項目の冒頭から「tap(113, 460)」を含む行までを、一字一句そのまま書き写してもらえますか。画像は含めないでください。

項目特定の記録:
# # # # # # #

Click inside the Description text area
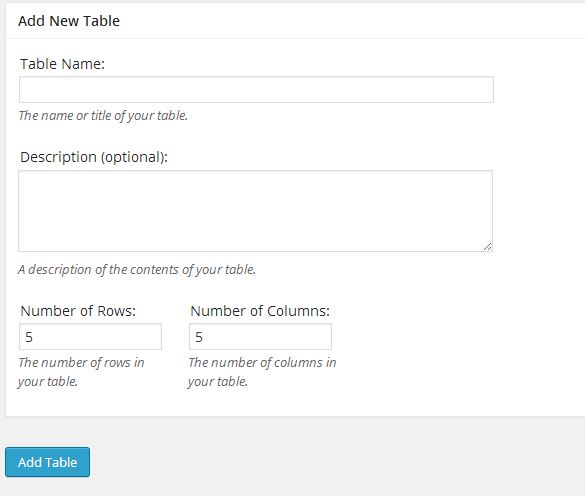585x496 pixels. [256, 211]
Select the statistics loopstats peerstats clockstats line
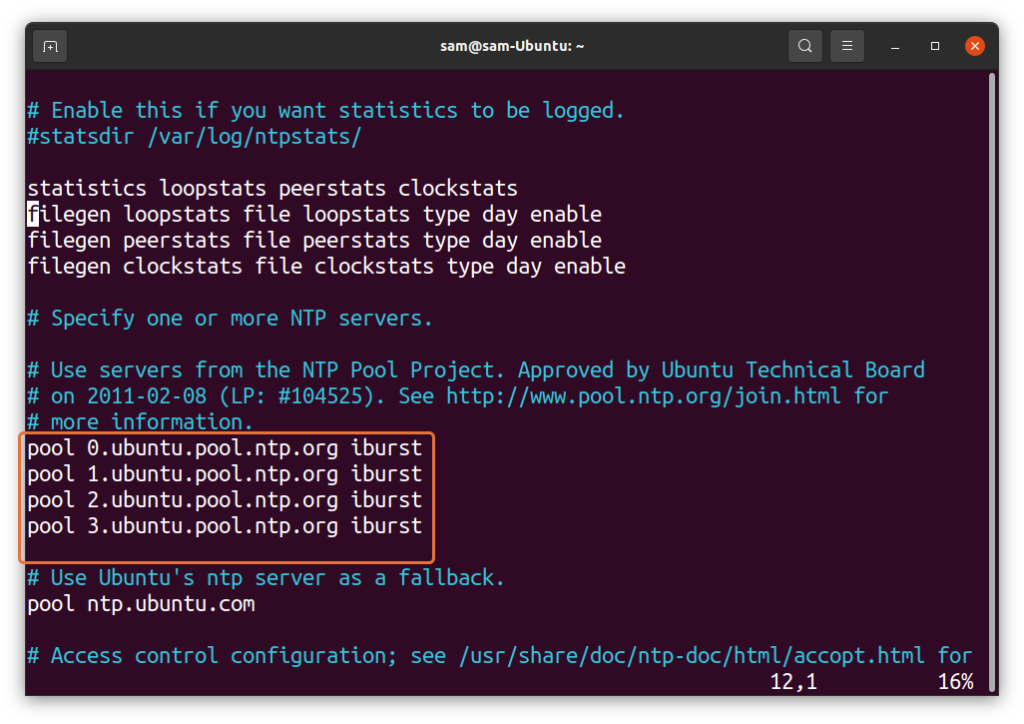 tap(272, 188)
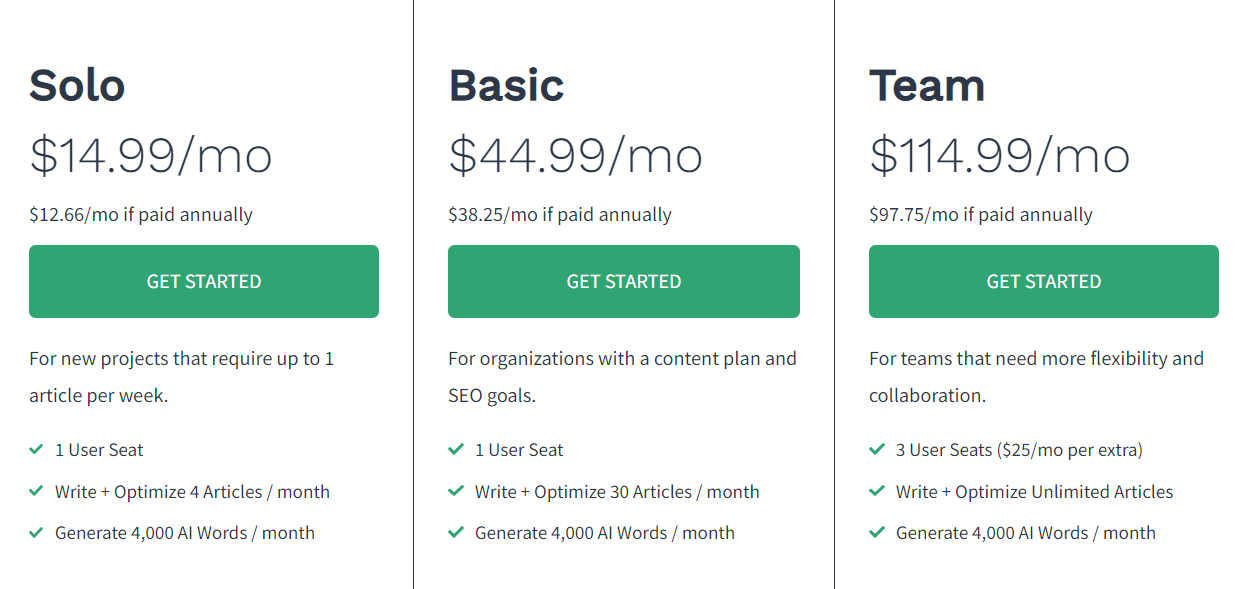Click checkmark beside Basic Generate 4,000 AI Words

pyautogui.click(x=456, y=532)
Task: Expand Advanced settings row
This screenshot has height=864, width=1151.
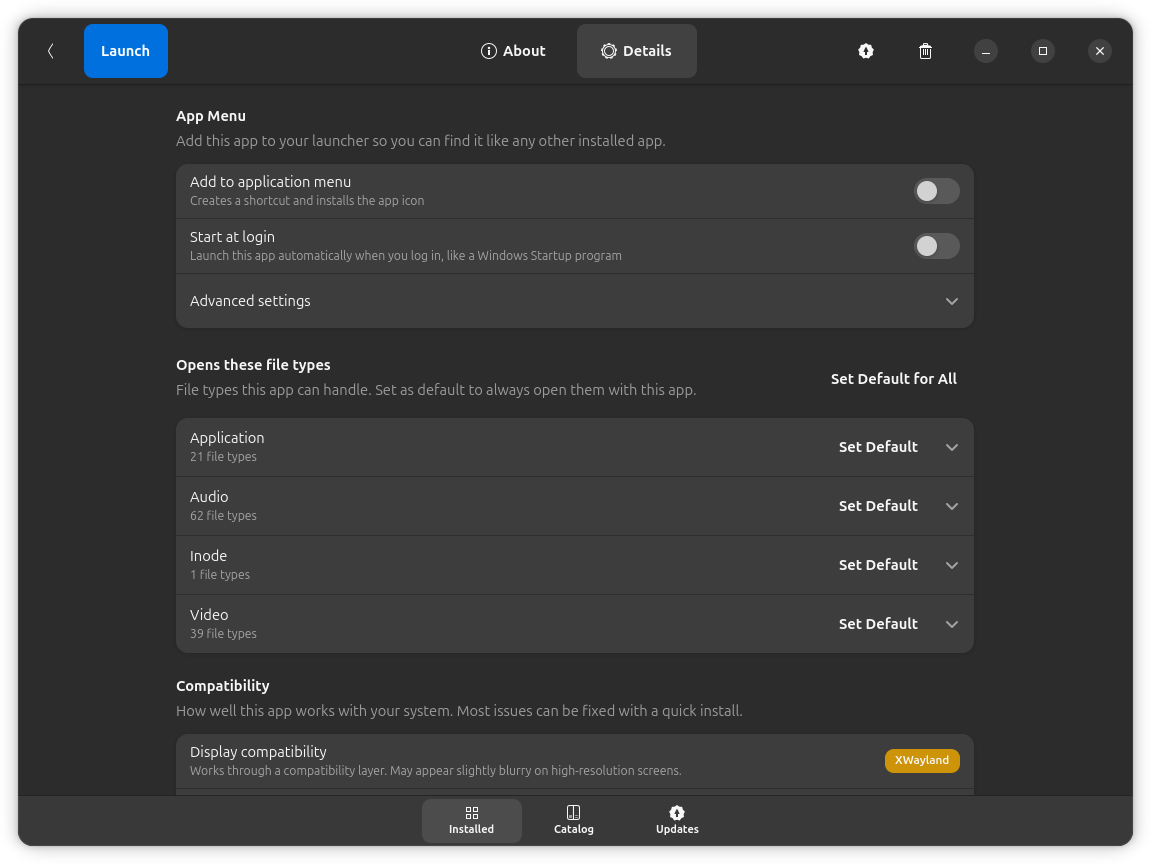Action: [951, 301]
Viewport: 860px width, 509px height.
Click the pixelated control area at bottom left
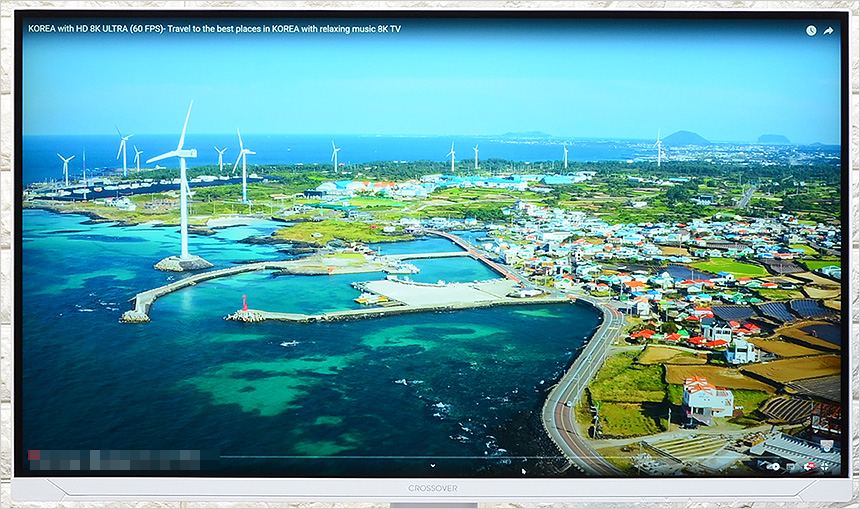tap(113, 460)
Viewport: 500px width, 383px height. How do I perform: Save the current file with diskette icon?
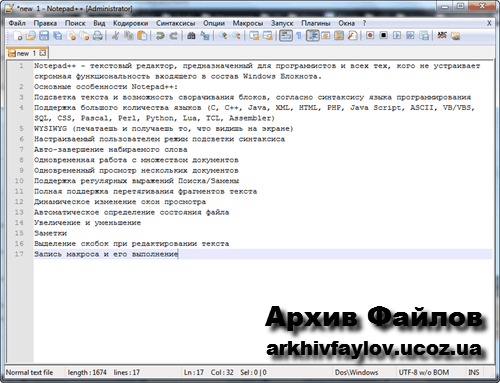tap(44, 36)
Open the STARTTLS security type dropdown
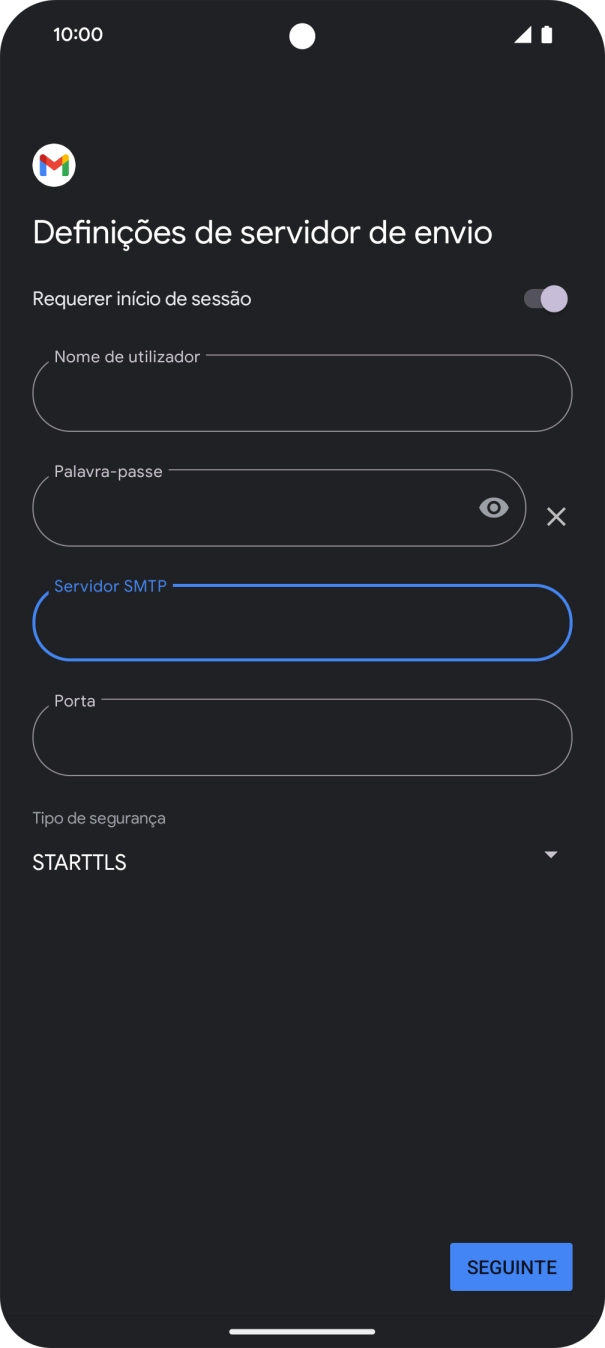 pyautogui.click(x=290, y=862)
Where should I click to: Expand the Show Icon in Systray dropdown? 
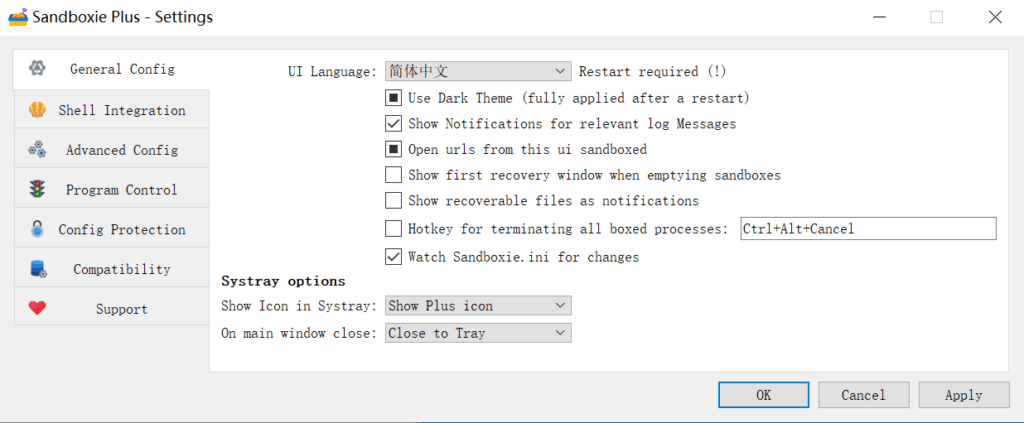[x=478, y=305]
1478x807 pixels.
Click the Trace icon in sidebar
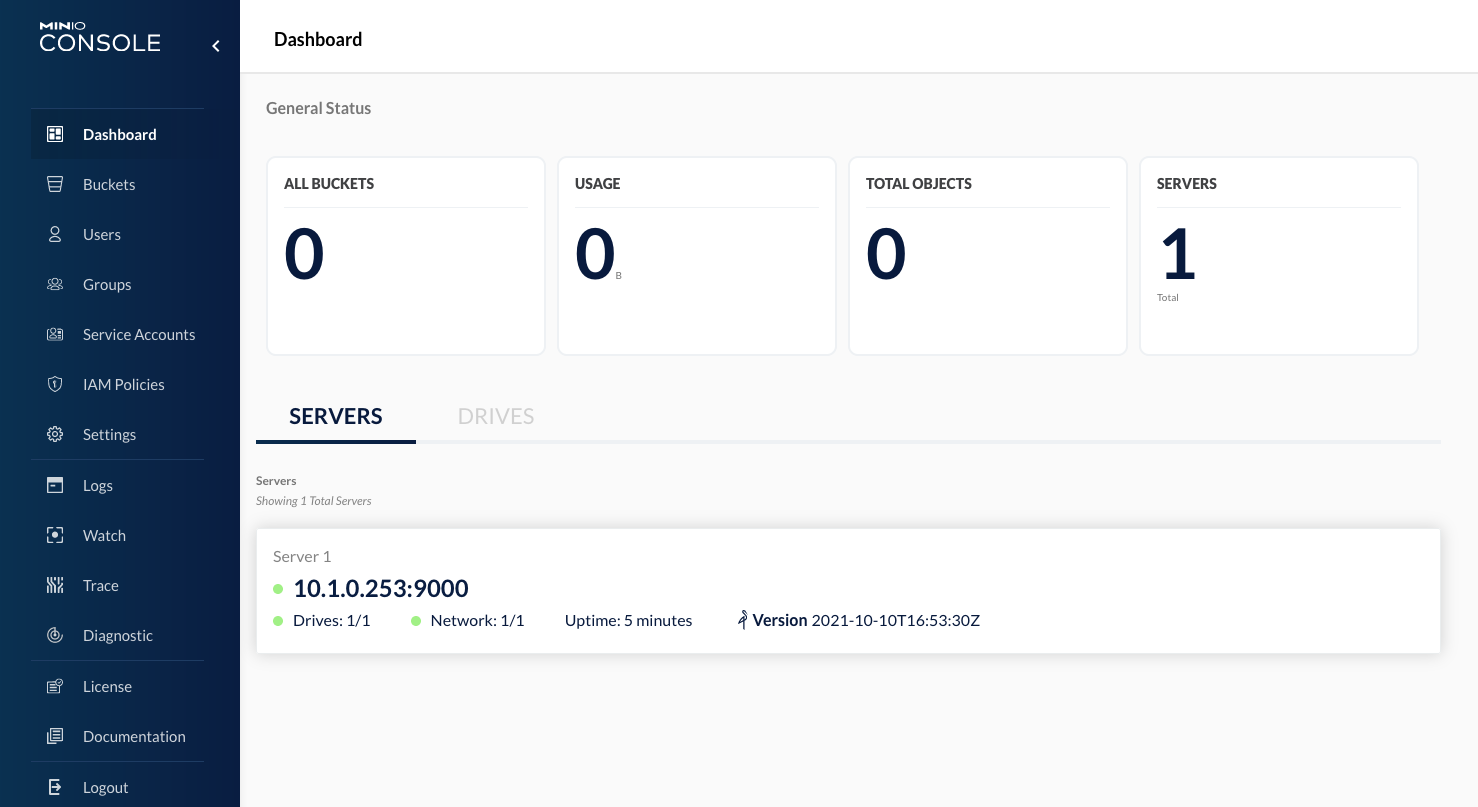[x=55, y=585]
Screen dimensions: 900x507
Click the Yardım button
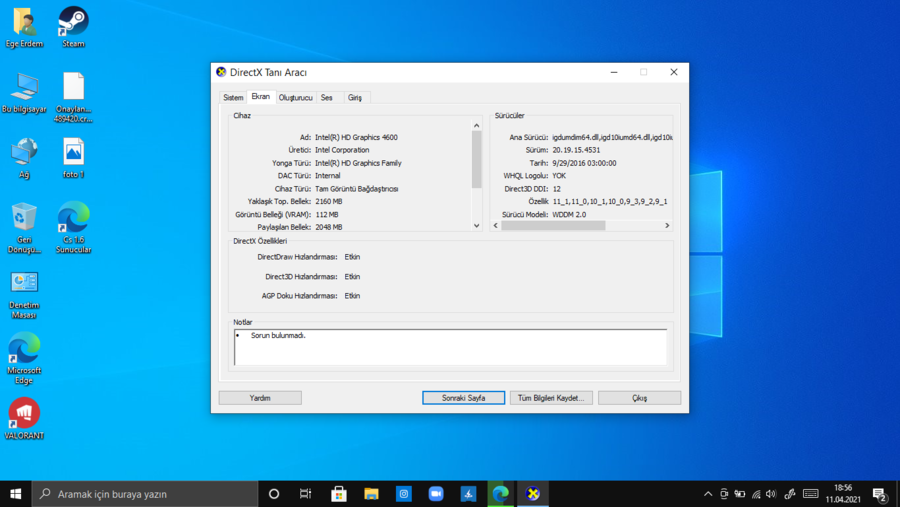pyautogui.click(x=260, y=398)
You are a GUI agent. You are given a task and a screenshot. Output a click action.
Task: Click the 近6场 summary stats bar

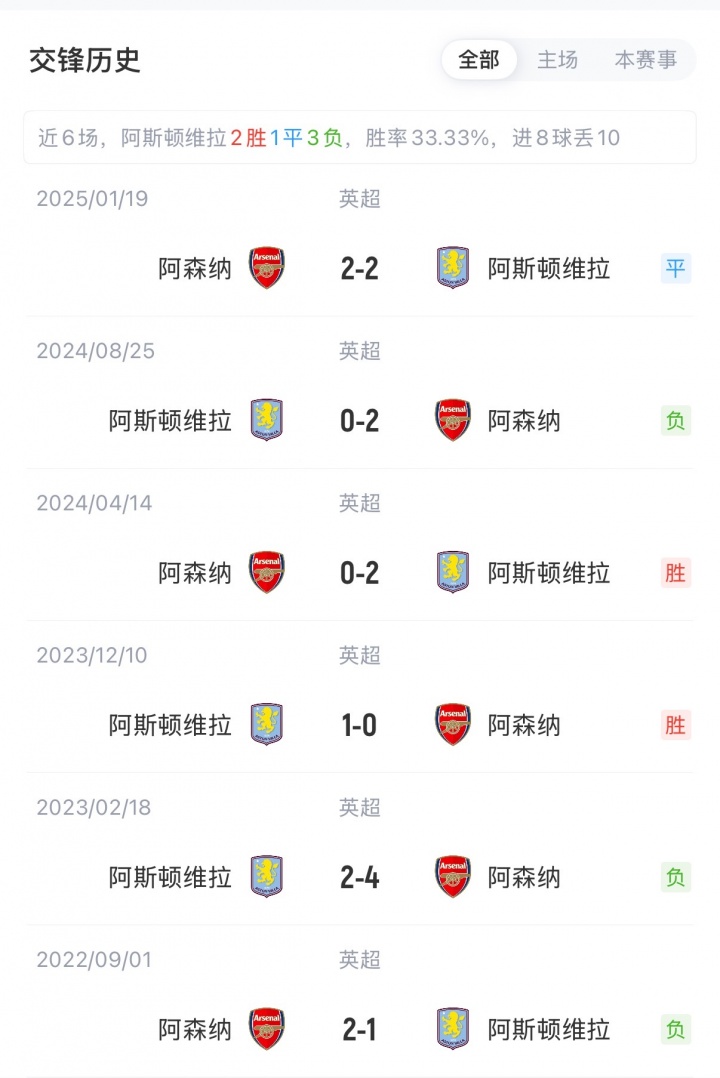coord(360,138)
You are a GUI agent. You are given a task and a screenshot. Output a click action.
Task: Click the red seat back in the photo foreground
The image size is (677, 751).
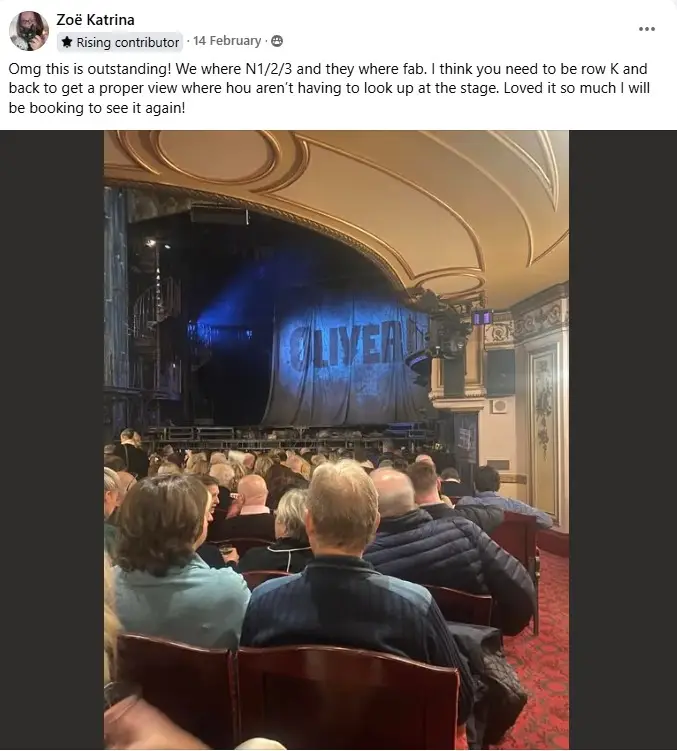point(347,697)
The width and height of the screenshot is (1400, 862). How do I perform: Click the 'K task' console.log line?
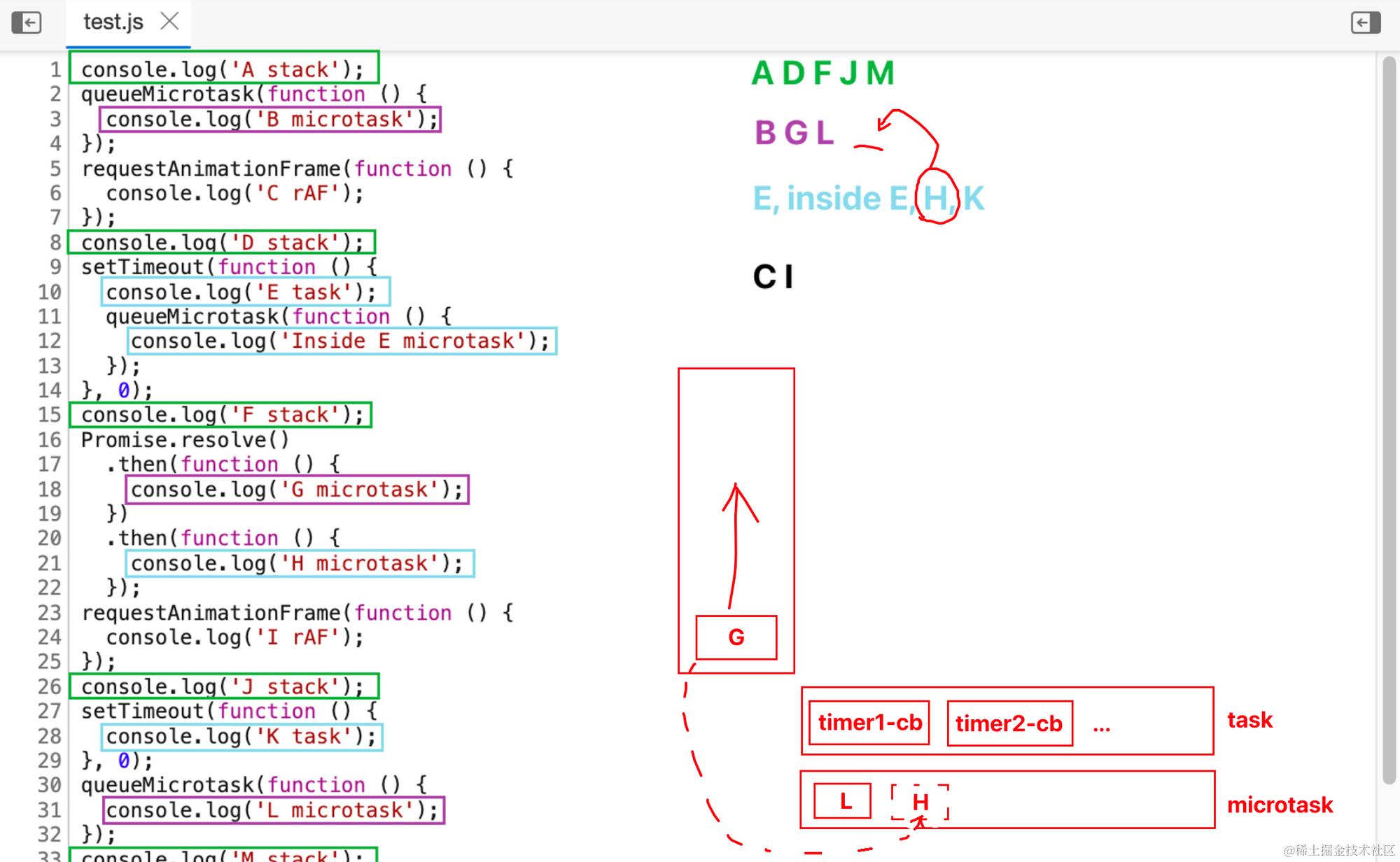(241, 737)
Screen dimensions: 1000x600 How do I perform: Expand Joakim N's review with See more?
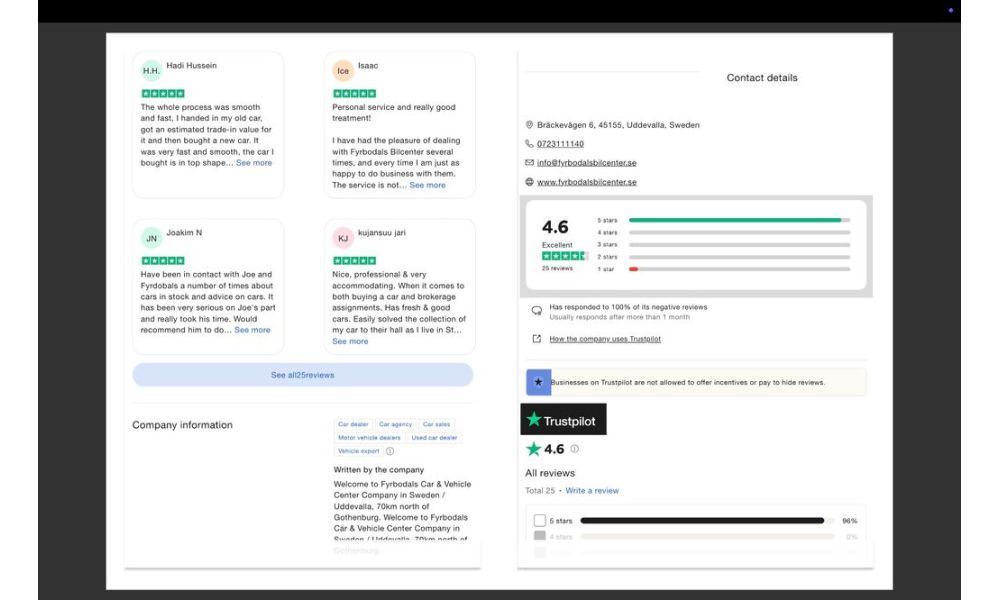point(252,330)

# # # # # # #

> 回答
Click inside the Description text area
585x496 pixels. [256, 211]
Select the statistics loopstats peerstats clockstats line
 tap(272, 188)
Click checkmark beside Basic Generate 4,000 AI Words

pyautogui.click(x=456, y=532)
Task: Expand Advanced settings row
This screenshot has height=864, width=1151.
Action: [951, 301]
Viewport: 860px width, 509px height.
Click the pixelated control area at bottom left
tap(113, 460)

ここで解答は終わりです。